**Work required:**
Show, from the entries below, every line in which "خلال" appears.
┌────────
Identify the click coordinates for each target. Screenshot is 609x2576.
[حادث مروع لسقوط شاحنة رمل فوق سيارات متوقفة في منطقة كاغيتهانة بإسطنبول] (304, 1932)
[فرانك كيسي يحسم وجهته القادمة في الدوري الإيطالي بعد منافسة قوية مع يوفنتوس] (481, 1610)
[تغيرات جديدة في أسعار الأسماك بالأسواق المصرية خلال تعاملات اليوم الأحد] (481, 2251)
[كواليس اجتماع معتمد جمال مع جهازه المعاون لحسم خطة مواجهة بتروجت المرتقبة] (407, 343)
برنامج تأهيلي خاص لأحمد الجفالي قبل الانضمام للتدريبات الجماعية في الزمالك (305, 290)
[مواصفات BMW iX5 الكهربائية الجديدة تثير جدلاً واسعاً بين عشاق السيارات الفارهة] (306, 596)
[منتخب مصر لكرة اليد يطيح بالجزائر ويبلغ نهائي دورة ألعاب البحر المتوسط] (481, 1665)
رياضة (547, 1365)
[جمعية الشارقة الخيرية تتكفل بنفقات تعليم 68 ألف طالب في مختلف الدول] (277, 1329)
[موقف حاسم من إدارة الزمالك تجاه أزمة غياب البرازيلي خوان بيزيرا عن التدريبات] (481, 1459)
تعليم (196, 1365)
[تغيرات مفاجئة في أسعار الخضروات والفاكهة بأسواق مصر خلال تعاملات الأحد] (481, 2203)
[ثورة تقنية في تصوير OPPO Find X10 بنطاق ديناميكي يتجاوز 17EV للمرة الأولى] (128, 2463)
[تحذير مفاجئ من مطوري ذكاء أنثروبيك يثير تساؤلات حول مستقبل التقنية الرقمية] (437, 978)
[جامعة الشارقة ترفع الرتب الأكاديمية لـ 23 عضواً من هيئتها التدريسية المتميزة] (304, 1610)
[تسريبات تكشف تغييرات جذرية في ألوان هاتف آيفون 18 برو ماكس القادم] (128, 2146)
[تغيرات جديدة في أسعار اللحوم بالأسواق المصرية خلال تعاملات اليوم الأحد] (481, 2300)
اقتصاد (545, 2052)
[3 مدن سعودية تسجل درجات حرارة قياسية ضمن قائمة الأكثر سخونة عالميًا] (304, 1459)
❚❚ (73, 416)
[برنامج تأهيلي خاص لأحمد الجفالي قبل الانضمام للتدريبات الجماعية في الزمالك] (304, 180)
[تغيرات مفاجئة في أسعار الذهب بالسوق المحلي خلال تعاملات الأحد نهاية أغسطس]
└────────
**Solution below:**
[تغيرات جديدة في أسعار الأسماك بالأسواق المصرية خلال تعاملات اليوم الأحد] (481, 2251)
[تغيرات مفاجئة في أسعار الخضروات والفاكهة بأسواق مصر خلال تعاملات الأحد] (481, 2203)
[تغيرات جديدة في أسعار اللحوم بالأسواق المصرية خلال تعاملات اليوم الأحد] (481, 2300)
[تغيرات مفاجئة في أسعار الذهب بالسوق المحلي خلال تعاملات الأحد نهاية أغسطس]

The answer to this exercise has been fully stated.